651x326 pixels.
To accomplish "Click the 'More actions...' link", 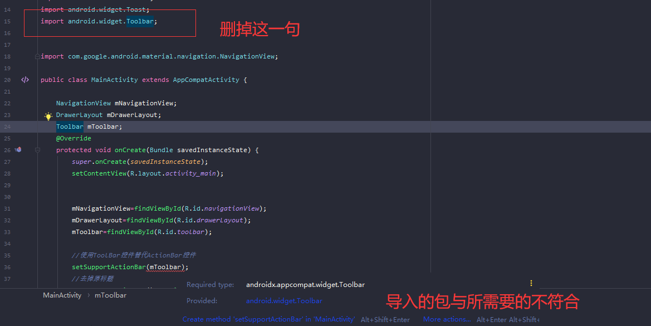I will [447, 319].
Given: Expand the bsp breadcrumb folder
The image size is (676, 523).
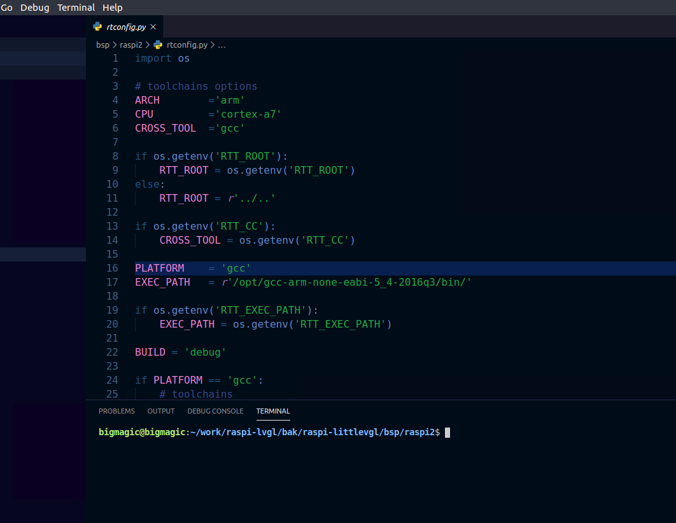Looking at the screenshot, I should pyautogui.click(x=102, y=45).
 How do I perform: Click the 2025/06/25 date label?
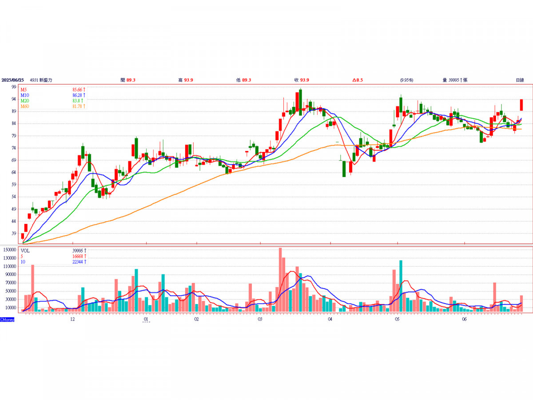(12, 80)
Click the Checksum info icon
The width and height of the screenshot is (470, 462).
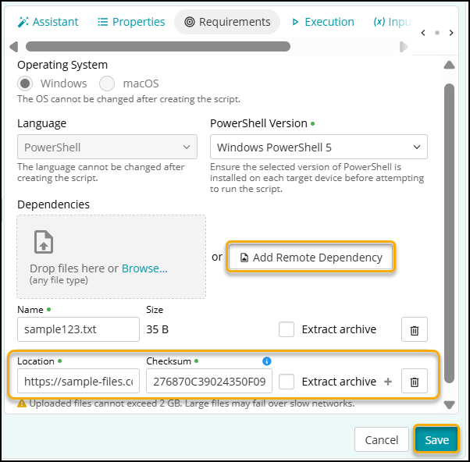266,361
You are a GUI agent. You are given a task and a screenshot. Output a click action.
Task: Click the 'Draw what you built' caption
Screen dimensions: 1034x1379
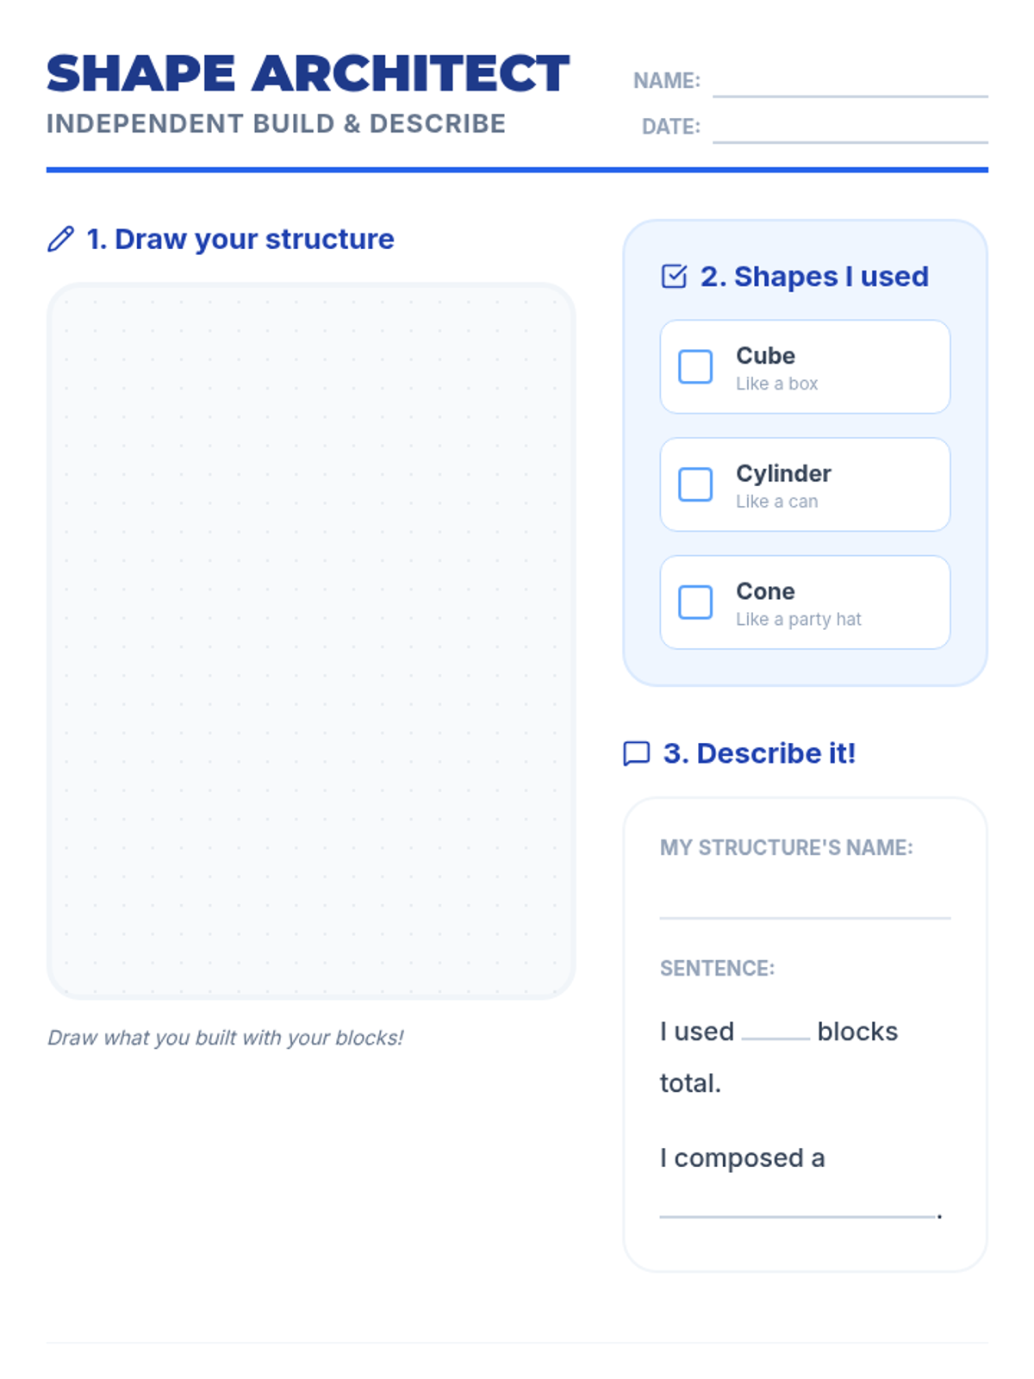pyautogui.click(x=225, y=1038)
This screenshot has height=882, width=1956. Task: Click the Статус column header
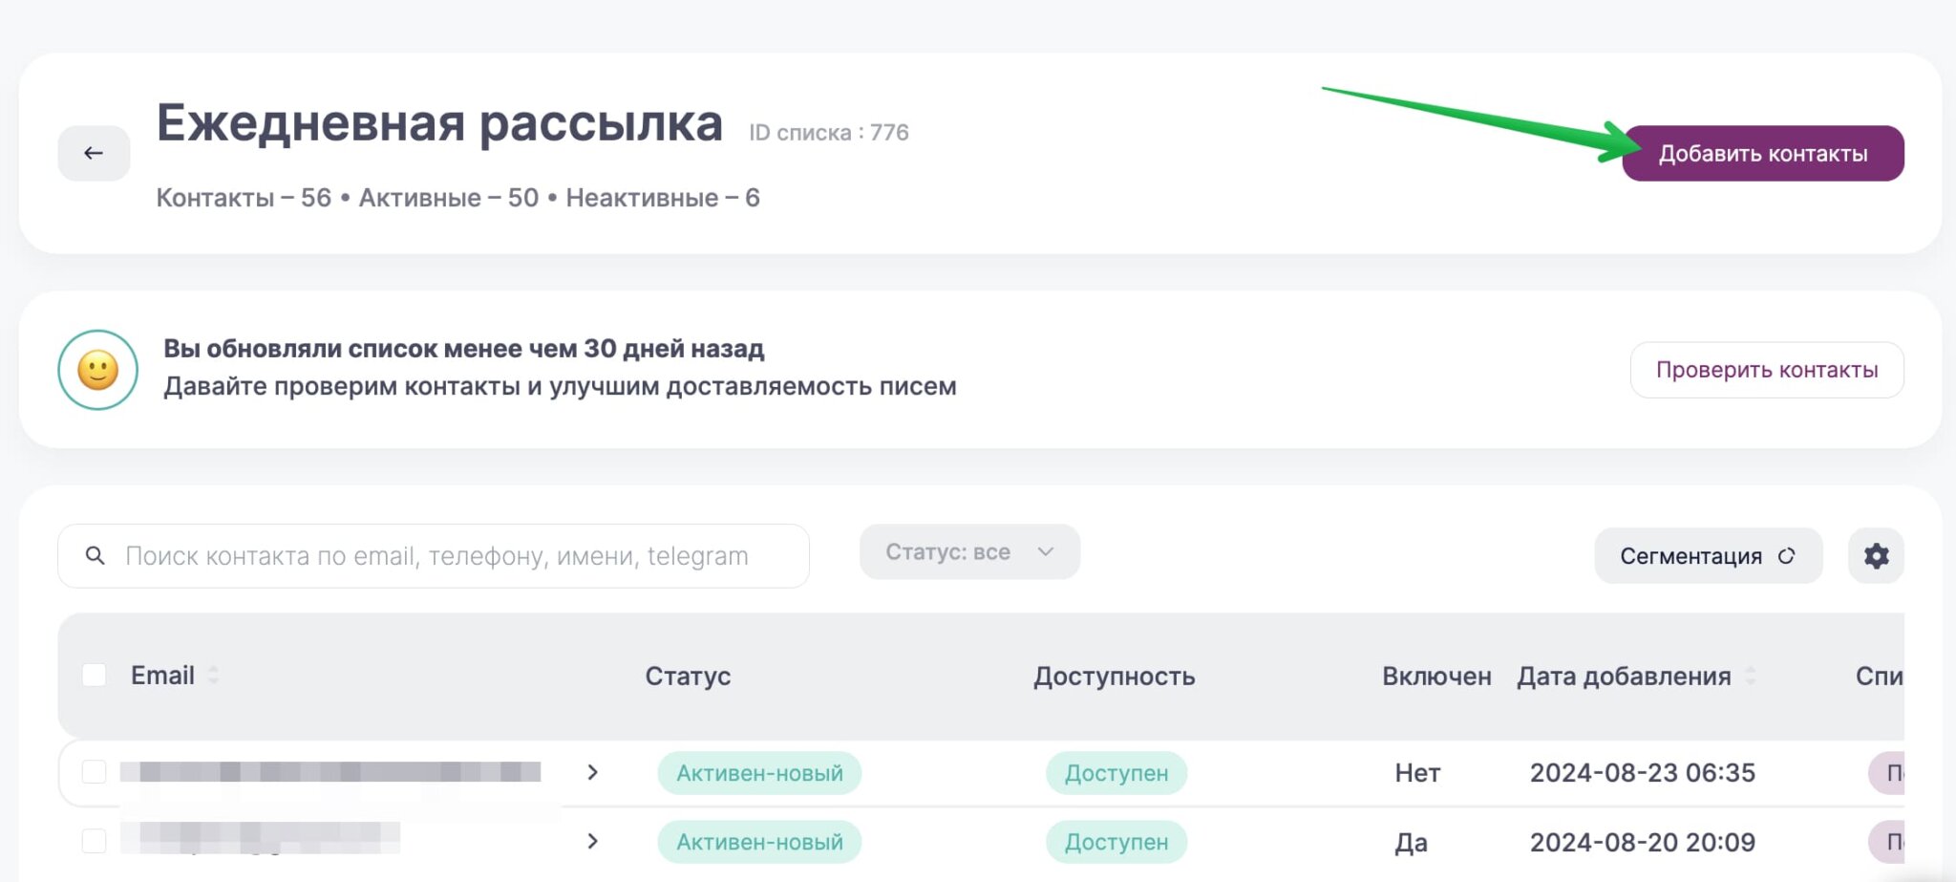pyautogui.click(x=688, y=676)
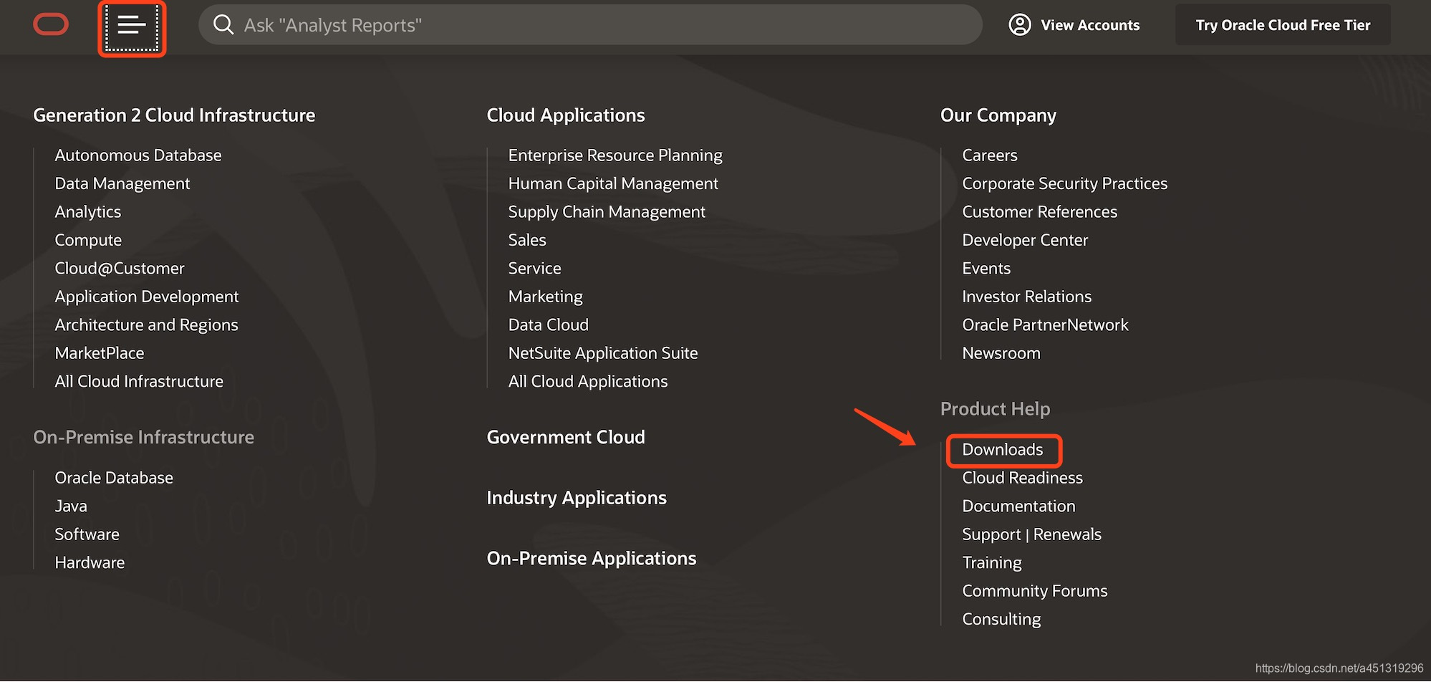The image size is (1431, 682).
Task: Open the Community Forums link
Action: (x=1034, y=591)
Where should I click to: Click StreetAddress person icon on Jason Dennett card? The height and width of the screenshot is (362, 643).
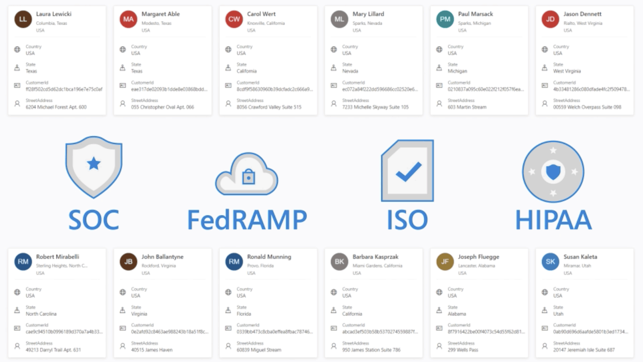545,103
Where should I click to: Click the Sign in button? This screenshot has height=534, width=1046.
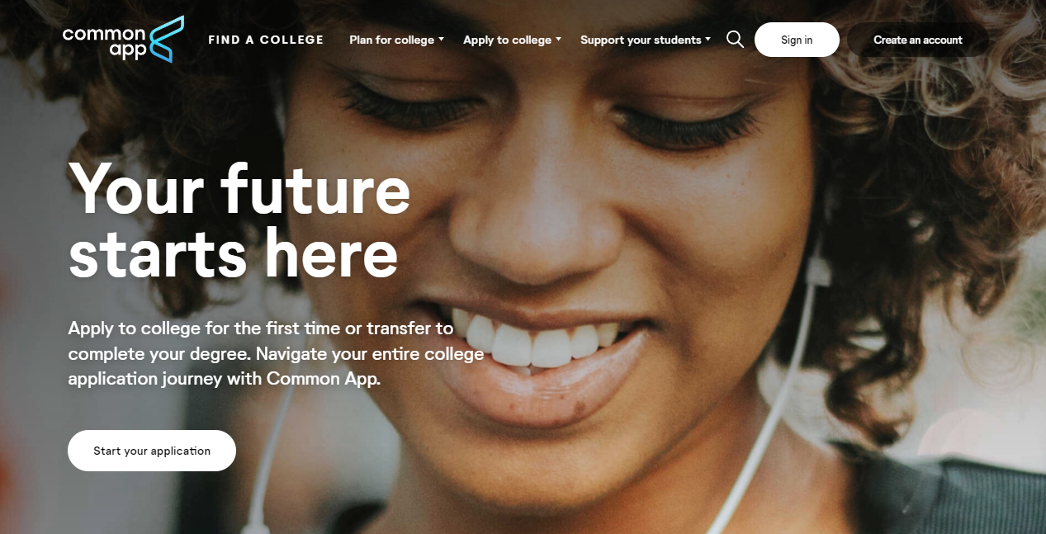coord(797,40)
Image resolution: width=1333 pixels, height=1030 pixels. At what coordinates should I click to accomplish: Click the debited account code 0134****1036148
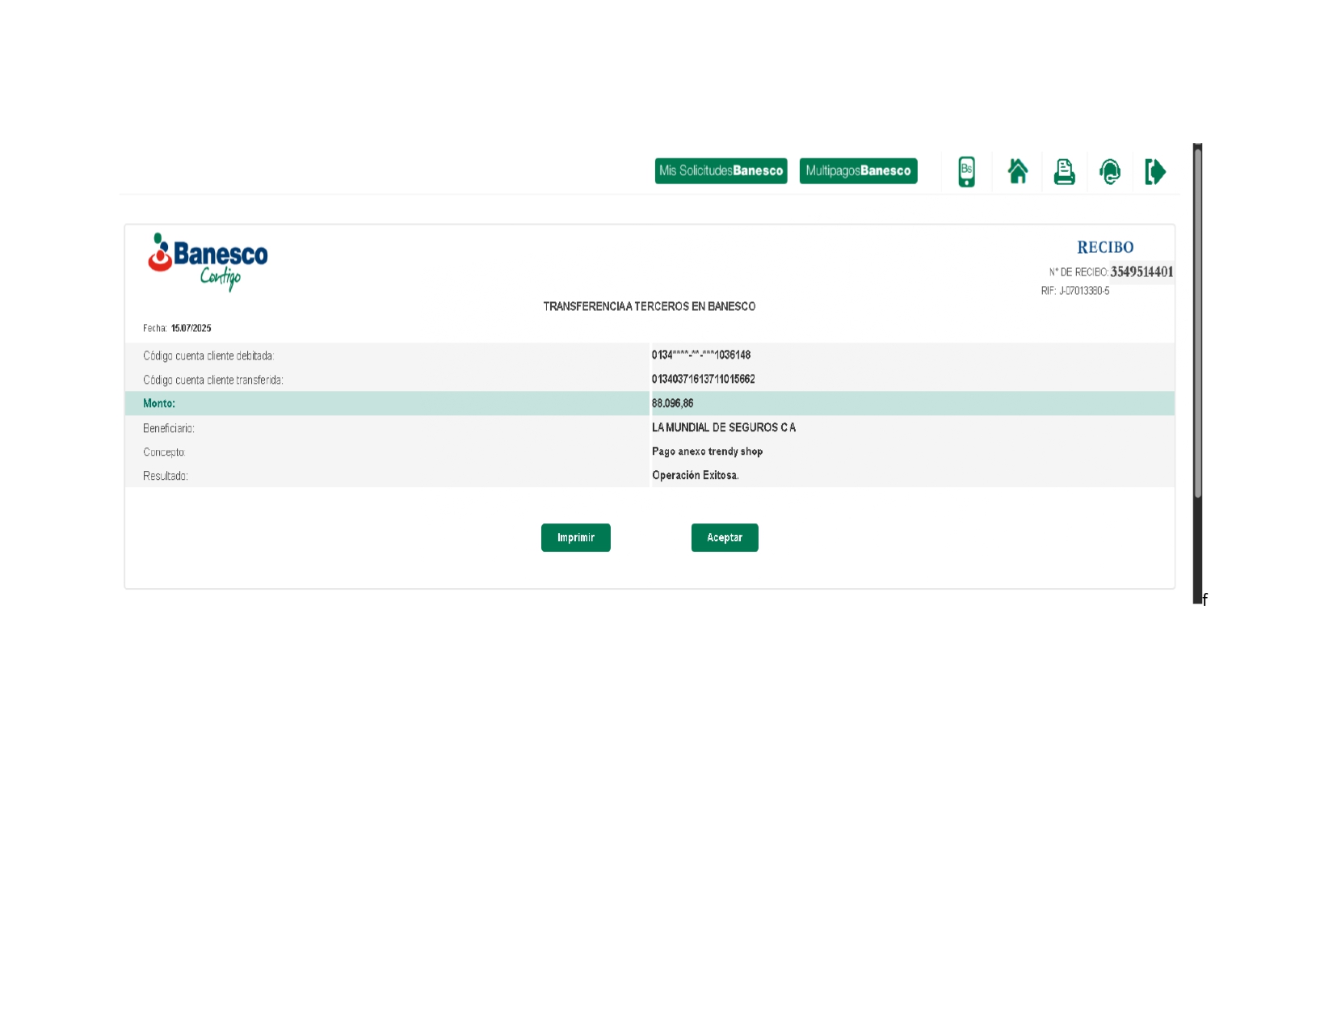[700, 355]
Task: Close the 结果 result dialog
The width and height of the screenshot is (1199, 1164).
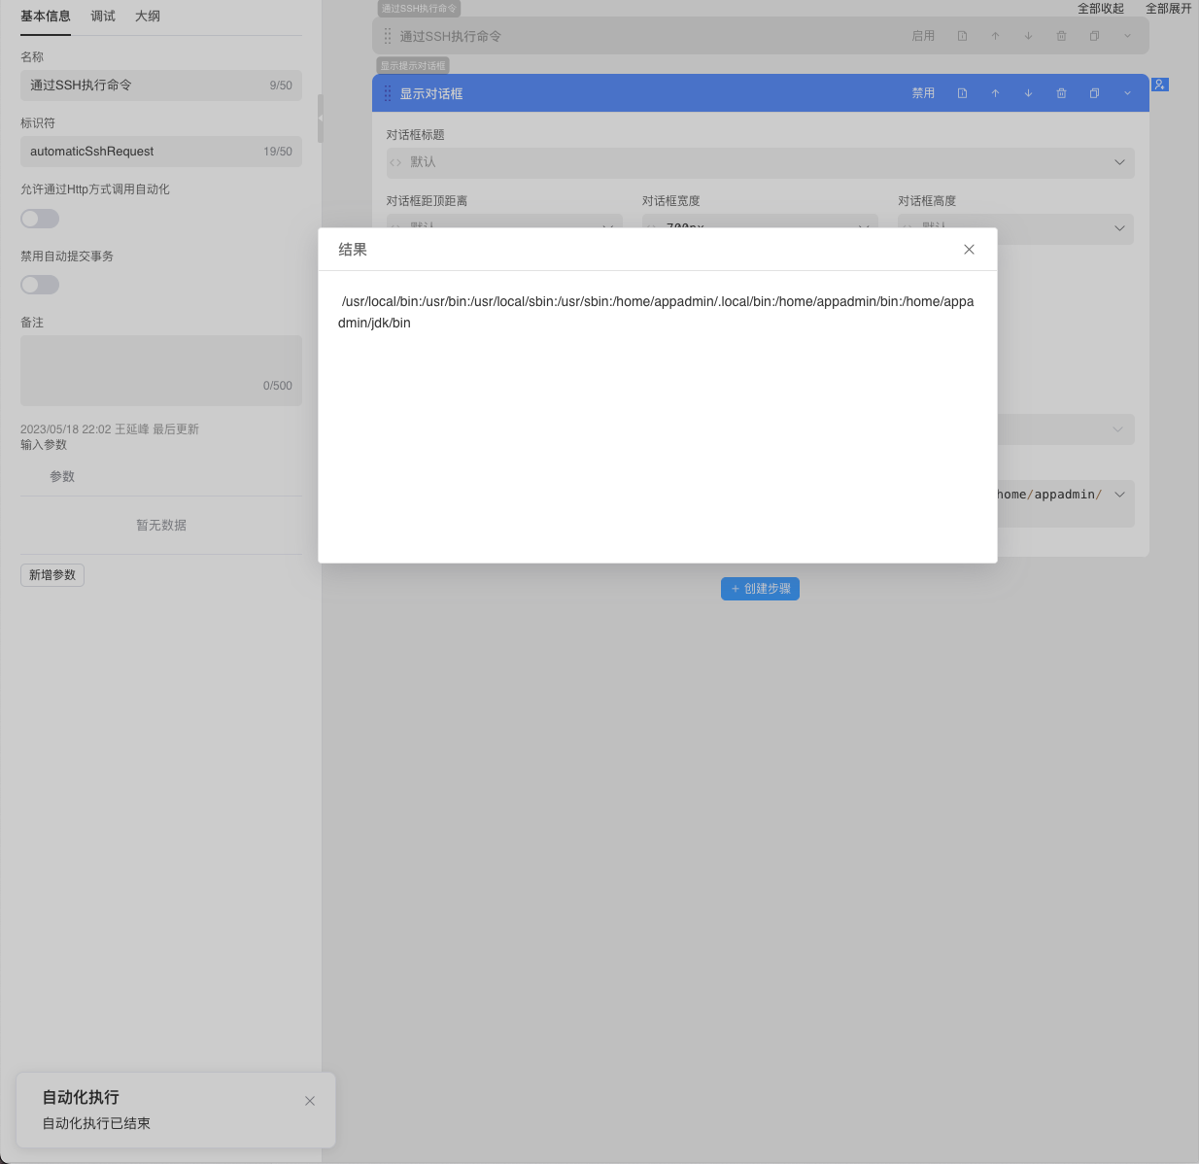Action: coord(969,250)
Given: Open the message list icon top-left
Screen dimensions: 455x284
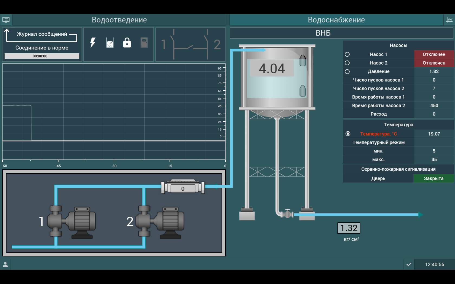Looking at the screenshot, I should (6, 20).
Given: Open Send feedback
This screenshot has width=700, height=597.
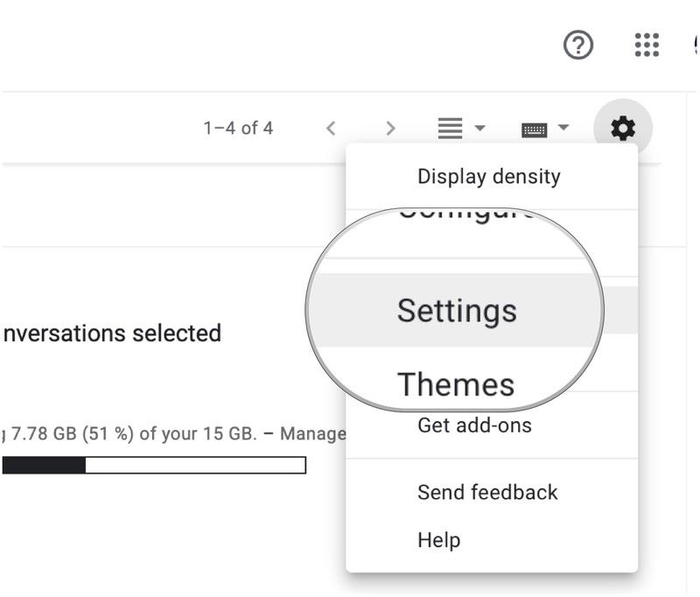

## Work instructions
Your answer should consist solely of the lines from the one holding "Click the Checksum info icon" through the end of the listing, reproduced exactly and without pictures.

## Final answer
Click the Checksum info icon
The width and height of the screenshot is (470, 462).
266,361
You are a GUI agent. You are given a task and a screenshot. Output a click action.
Task: Click the 'Draw what you built' caption
Screen dimensions: 1034x1379
pyautogui.click(x=225, y=1038)
This screenshot has height=882, width=1956. Task: Click the Статус column header
pyautogui.click(x=688, y=676)
The image size is (1431, 682).
Task: Open the Community Forums link
Action: (x=1034, y=591)
Where should I click to: Click StreetAddress person icon on Jason Dennett card? The height and width of the screenshot is (362, 643).
545,103
Where should I click to: Click the Sign in button? This screenshot has height=534, width=1046.
coord(797,40)
Image resolution: width=1333 pixels, height=1030 pixels. At what coordinates should I click to accomplish: Click the debited account code 0134****1036148
[700, 355]
Task: Close the 结果 result dialog
The width and height of the screenshot is (1199, 1164).
Action: coord(969,250)
Given: Open the message list icon top-left
Screen dimensions: 455x284
Looking at the screenshot, I should (6, 20).
Given: Open Send feedback
This screenshot has width=700, height=597.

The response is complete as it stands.